March 6th, 2008 by Dawn Mefford

A handful of my posts have addressed the issue of federal preemption.  You can read past blog posts from March 4, 2008, December 17, 2007, August 7, 2007.  In general, preemption is a legal concept which dictates that state laws are inferior to federal law.  Within the last decade, there has been a legal battle raging over whether federal regulations of certain industries “preempt” lawsuits against corporations who are being regulated.  One of the most litigated areas in the preemption conflict has come from the health care industry.  Generally, the courts have had to decide whether injured medical patients can sue medical device makers and drug manufacturers for injuries caused by their products, or whether the Food and Drug Administration’s (FDA) regulatory system protects those corporations from such lawsuits. 

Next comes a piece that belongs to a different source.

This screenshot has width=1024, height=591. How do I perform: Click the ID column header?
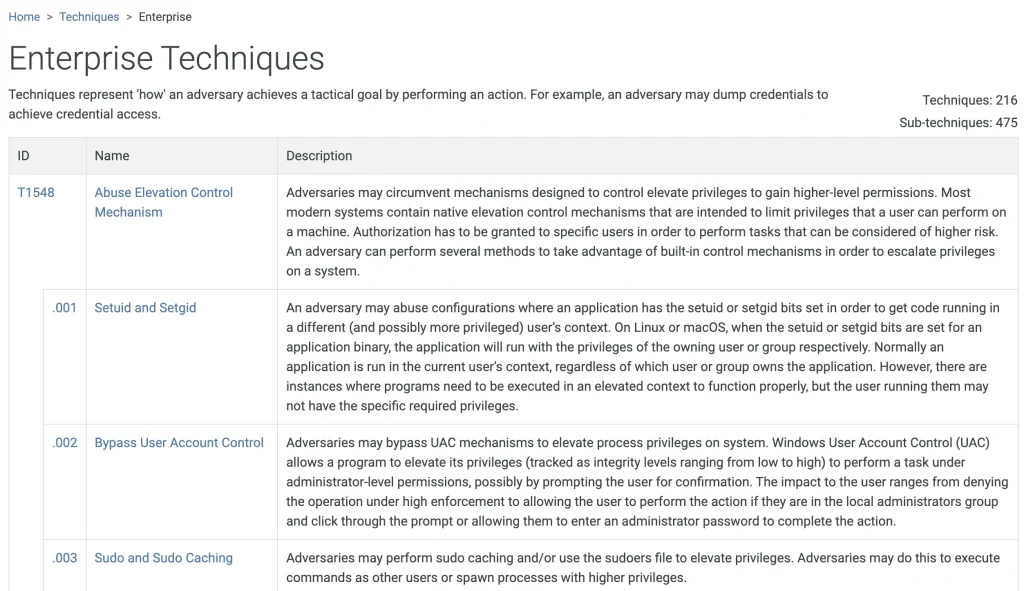(x=24, y=156)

Earlier this year, the United States Supreme Court handed down a decision that medical device manufacturers cannot be sued when their products are defective.  My blog posting regarding that decision can be read here.  Two weeks ago, the Court heard arguments on another preemption case called Warner-Lambert Co. v. Kent.  The plaintiffs in Kent were attempting to sue the maker of a diabetes drug called Resulin for allegedly withholding relevant information from the FDA during the drugs approval process.  The FDA approved the drug for sale in 1997, and then withdrew that approval three years later when it was shown that Resulin caused patients to suffer from liver damage. 

Warner-Lambert argued that because the FDA approved their drug, they could not be sued for the damaged caused by it.  The plaintiffs’ argued that the drug maker wasn’t honest with regulators, and that their selective information paved the way for the approval of a dangerous drug that should never have been put on the market. 

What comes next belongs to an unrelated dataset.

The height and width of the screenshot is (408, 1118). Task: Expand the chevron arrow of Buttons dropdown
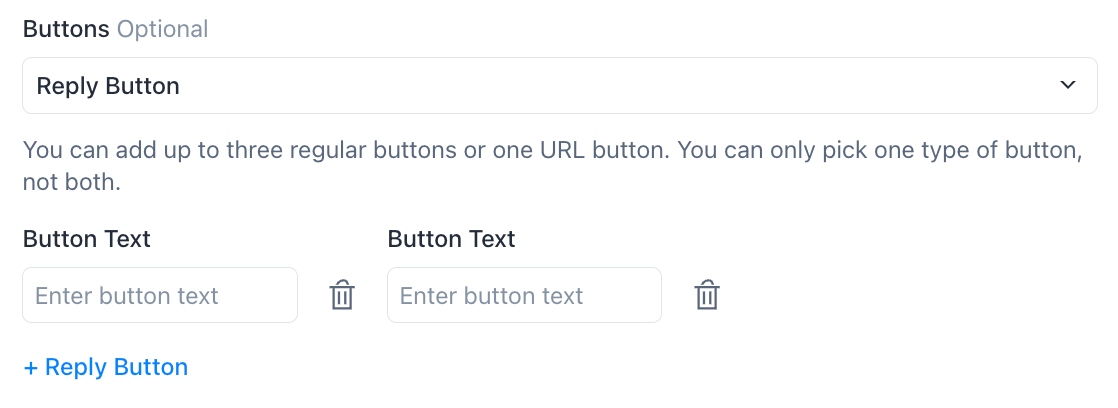click(x=1068, y=86)
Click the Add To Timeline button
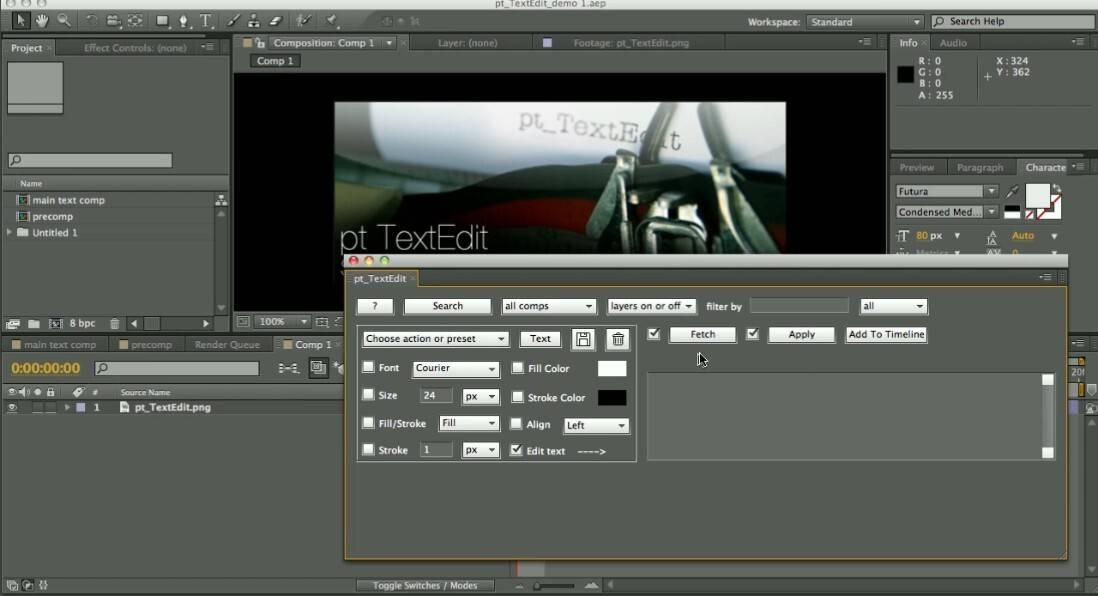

The nine-member Court voted 4-4 on the question of whether the suit was preempted by the federal regulations.  Chief Justice John Roberts, who owns stock in Warner-Lambert’s parent company, Pfizer, recused himself from the deliberations. 

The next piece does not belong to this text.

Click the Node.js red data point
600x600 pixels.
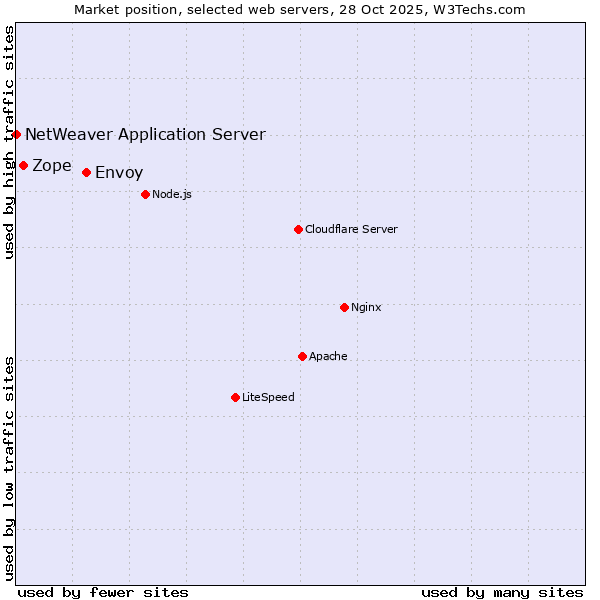(x=145, y=194)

Because the Court tied, the ruling of the lower Court of Appeals will be allowed to stand, and thus, the plaintiffs’ suit will be allowed to proceed to trial.  

A larger battle looms on the horizon.  During next year’s term, the Court will hear the case of Wyeth v. Levine.  Lawyers and preemption experts expect that case to be vital in determining whether patients who are injured by dangerous drugs will be able to use the courts to seek justice.